One of the touchstones of the 20th Century was the Holocaust. It has
been used as the backdrop and subject for films as diverse as documentaries
(Night and Fog) and dramas (Schindler's List, The Pianist). While some may
feel that the topic cannot possibly yield any more stories, I cannot disagree
more. There are still people who claim that the Holocaust never occurred,
others who downplay the events. Anti-Semitism is on the rise in the world,
so any film or play or book or TV program that can raise awareness has
The role of the Catholic Church during the Holocaust has also come
under fire from historians in recent years as documents are being
declassified. While there are some who defend the actions of Pope
Pius XII, German playwright Rolf Hochhuth squarely placed the blame at
the pontiff's doorstep in his controversial 1965 play Der Stellvertreter
(The Deputy in the USA and The Representative in Great Britain).
Hochhuth made a case that Pius' silence was a costly mistake; the Pope
allegedly was more concerned with containing the threat of Communism
than that of Nazism.
Now, almost 30 years after its premiere, Hochhuth's drama serves
as the basis for Costa-Gavras' intriguing if somewhat pedantic film Amen.

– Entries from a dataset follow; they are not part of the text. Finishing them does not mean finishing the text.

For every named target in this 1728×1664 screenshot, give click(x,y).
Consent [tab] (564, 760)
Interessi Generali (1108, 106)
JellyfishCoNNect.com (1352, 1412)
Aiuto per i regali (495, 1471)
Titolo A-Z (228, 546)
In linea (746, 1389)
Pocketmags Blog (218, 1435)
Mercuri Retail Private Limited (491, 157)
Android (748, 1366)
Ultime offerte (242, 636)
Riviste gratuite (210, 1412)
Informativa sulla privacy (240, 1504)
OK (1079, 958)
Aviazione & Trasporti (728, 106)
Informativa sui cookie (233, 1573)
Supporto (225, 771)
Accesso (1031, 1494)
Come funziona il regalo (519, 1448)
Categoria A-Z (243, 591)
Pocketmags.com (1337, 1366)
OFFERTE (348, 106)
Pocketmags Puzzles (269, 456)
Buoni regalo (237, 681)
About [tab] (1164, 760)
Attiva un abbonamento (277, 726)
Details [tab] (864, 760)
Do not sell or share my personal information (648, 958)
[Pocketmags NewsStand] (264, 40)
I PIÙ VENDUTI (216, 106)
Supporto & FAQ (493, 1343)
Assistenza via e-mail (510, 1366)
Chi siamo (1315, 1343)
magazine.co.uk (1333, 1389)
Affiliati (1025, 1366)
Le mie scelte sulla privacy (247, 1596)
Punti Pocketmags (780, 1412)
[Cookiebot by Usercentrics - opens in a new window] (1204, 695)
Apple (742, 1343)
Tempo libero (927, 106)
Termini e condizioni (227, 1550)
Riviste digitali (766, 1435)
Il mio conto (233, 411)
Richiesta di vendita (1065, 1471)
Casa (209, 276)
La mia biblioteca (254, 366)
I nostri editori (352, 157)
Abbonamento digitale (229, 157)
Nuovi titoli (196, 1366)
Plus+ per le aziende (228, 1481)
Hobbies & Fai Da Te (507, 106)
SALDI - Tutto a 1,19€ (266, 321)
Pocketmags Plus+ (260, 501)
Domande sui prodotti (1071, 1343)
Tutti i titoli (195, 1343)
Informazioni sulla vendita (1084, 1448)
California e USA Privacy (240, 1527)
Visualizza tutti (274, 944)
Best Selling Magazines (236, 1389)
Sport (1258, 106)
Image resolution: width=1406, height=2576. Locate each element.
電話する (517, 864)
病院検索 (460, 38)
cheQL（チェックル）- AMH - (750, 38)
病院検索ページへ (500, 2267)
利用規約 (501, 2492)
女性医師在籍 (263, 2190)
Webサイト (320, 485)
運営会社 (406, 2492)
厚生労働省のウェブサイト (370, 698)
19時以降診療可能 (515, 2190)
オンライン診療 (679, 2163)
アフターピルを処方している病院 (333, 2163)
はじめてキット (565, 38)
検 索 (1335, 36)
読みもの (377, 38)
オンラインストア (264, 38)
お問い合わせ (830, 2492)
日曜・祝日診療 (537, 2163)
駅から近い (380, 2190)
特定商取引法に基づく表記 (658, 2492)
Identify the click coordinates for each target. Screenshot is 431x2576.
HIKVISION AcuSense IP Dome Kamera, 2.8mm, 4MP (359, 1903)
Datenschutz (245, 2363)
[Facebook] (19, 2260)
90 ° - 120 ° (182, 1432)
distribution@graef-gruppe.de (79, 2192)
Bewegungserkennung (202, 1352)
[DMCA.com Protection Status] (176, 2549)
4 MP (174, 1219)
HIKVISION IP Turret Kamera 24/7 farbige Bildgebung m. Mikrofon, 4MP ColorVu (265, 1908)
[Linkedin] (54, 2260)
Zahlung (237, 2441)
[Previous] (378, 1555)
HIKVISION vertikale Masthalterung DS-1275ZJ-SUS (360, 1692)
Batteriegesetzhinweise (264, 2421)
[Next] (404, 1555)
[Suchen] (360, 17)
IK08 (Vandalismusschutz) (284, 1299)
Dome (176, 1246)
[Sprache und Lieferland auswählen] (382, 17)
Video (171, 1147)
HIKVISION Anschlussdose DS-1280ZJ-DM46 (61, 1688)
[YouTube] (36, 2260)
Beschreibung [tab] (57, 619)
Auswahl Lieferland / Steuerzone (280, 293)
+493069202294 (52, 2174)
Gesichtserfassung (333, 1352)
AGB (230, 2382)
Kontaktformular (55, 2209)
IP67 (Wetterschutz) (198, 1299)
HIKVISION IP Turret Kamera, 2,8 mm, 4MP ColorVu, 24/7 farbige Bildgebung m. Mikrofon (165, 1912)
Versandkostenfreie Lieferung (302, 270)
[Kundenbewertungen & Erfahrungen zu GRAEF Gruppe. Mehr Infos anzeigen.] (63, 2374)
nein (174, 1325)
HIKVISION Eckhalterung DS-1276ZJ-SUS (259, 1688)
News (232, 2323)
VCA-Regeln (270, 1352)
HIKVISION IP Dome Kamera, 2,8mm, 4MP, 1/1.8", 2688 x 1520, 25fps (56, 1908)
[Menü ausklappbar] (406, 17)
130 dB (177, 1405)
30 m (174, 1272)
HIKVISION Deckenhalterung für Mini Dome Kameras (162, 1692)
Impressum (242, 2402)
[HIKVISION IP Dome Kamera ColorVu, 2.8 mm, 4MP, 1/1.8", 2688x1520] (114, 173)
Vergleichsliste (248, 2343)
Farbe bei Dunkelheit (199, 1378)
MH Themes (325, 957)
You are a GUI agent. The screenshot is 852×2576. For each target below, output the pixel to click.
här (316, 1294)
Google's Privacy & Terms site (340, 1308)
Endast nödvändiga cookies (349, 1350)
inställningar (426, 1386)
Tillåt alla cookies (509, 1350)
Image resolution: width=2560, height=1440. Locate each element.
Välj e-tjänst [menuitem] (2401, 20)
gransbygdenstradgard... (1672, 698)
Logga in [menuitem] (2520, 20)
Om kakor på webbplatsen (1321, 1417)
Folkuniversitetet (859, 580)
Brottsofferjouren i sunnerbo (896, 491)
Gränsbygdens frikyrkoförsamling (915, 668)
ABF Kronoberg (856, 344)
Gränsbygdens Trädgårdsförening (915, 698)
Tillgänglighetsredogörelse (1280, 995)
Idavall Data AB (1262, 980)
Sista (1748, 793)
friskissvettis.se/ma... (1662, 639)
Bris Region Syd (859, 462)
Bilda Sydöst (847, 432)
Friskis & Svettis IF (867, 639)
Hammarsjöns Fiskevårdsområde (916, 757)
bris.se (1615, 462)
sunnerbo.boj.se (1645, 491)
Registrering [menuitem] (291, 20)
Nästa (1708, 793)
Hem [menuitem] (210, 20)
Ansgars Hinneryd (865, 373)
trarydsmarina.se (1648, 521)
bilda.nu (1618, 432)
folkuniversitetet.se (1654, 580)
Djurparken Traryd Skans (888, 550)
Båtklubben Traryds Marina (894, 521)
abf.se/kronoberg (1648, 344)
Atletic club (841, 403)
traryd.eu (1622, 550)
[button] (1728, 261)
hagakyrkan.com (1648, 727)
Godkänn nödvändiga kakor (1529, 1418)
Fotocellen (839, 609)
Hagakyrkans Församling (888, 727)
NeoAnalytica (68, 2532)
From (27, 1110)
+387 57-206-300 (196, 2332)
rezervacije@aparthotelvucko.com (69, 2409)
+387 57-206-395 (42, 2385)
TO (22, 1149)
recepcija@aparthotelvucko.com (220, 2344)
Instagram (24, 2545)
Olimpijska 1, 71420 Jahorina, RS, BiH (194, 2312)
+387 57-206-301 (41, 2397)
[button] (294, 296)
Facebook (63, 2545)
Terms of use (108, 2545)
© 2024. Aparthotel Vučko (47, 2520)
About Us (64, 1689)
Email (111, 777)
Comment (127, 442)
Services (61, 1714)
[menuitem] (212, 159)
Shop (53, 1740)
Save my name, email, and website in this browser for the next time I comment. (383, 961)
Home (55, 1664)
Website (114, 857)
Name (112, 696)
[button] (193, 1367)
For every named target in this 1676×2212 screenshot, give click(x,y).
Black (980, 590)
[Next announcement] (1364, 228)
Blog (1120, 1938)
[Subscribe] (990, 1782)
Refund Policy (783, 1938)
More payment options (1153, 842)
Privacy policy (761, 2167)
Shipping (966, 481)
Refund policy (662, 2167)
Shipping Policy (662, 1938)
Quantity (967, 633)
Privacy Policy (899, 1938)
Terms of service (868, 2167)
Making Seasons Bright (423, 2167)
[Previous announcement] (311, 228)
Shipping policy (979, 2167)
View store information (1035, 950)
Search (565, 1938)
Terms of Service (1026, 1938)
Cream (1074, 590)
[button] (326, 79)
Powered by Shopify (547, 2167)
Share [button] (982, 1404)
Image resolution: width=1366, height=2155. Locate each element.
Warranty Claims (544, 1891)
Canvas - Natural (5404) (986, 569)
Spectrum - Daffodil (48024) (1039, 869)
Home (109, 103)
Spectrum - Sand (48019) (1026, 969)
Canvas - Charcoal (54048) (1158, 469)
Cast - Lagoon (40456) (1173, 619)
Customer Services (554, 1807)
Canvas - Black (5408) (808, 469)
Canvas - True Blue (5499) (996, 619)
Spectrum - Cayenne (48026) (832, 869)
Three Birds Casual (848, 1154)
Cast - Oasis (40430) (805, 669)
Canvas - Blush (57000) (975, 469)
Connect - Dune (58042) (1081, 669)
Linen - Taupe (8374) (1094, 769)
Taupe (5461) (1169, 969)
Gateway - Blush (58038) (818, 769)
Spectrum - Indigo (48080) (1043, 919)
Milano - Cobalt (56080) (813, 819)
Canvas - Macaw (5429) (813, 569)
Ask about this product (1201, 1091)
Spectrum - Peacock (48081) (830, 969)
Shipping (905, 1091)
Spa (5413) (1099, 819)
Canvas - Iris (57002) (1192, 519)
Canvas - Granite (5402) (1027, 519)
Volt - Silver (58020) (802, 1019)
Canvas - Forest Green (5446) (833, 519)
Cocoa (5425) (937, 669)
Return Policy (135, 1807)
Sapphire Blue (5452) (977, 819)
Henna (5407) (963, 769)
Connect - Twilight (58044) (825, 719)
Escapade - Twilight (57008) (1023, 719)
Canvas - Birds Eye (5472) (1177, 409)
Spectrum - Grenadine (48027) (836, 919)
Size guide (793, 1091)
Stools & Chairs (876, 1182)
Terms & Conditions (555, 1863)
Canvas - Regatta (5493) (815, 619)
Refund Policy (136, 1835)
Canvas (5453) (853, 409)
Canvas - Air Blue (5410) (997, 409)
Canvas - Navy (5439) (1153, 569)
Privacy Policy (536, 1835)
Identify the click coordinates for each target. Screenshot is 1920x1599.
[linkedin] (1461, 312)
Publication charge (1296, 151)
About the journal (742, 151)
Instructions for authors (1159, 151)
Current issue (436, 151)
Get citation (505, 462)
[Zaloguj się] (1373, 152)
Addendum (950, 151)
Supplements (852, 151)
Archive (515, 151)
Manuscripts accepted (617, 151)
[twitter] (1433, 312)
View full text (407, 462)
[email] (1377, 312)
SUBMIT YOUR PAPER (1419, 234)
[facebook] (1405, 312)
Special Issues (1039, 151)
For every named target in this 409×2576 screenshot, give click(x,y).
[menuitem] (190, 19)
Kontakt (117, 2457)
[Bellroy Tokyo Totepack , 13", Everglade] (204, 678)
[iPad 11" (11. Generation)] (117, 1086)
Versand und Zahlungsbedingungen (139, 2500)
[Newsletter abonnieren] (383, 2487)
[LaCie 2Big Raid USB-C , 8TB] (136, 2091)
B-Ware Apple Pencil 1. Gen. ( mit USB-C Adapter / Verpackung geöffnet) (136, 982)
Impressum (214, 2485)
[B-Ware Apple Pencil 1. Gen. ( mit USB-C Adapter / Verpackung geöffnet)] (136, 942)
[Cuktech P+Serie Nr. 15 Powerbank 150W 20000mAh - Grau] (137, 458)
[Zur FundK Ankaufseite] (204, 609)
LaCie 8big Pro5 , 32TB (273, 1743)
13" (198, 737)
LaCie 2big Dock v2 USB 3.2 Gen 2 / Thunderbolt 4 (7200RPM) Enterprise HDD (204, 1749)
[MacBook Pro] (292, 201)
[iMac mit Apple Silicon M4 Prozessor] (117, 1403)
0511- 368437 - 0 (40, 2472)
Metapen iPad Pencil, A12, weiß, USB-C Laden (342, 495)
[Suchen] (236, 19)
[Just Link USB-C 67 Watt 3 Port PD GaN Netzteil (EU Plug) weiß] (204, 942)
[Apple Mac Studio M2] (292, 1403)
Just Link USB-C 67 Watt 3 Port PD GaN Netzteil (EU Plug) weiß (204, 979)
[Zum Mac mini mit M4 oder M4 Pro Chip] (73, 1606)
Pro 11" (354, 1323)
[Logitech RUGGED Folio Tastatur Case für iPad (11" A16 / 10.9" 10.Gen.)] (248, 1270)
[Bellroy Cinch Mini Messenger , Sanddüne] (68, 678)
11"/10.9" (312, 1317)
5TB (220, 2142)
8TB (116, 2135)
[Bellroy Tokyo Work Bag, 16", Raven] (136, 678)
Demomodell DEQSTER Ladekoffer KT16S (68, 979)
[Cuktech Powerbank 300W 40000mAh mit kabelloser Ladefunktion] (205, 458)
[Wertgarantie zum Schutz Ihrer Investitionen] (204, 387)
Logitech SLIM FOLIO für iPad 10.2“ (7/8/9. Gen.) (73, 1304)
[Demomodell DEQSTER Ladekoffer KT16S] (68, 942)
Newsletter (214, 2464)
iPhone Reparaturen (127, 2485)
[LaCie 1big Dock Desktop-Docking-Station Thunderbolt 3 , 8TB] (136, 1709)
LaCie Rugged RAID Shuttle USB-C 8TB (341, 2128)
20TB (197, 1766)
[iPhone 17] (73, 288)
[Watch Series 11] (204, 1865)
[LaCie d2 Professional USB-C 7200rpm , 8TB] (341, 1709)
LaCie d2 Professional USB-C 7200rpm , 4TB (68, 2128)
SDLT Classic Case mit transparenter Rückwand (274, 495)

Indeed, the film's poster -- designed by Oliviero Toscani and featuring a
red cross/swastika and the photos of a Nazi officer and a priest, the two
main characters of the piece -- provoked more discussion than the movie's
subject matter. One, the SS officer Kurt Gerstein (played by Ulrich Tukur),
was a real personage; the other, the Jesuit Ricardo Fontana (essayed by
Matthieu Kassovitz) is a fictional character. While the poster actually
captures the themes of the drama, it is perhaps more arresting than the
Costa-Gavras' screenplay (written with Jean-Claude Grumberg) is
terribly schematic and betrays its stage roots. From the first scene which
reenacts the suicide of Stephen Lux before delegates of the League of
Nations in a bid to call attention to the Nazi atrocities, Amen. announces
its point; the cries of individuals regarding the plight of the Jews in
German-controlled areas will be dismissed by those in positions of power.
As the film unfolds, that does happen -- with a twist.
The drama focuses on the personal struggle of Gerstein, the supplier
of Zyclon B gas to the concentration camps. There's an effective moment
when Gerstein peers through a peephole to see just how the gas is
deployed. Wisely, Costas-Gavras opts not to show the horrors (which are
familiar from so many other documentaries and films) but instead
registers the shock and revulsion that Gerstein undergoes. In his
attempt to get someone to listen, the Protestant Gerstein approaches
the local Catholic bishops and is overheard by Father Fontana. The youthful
cleric is moved by Gerstein's story and determines to inform the Pope
himself, despite the dissuasion of his father and other priests.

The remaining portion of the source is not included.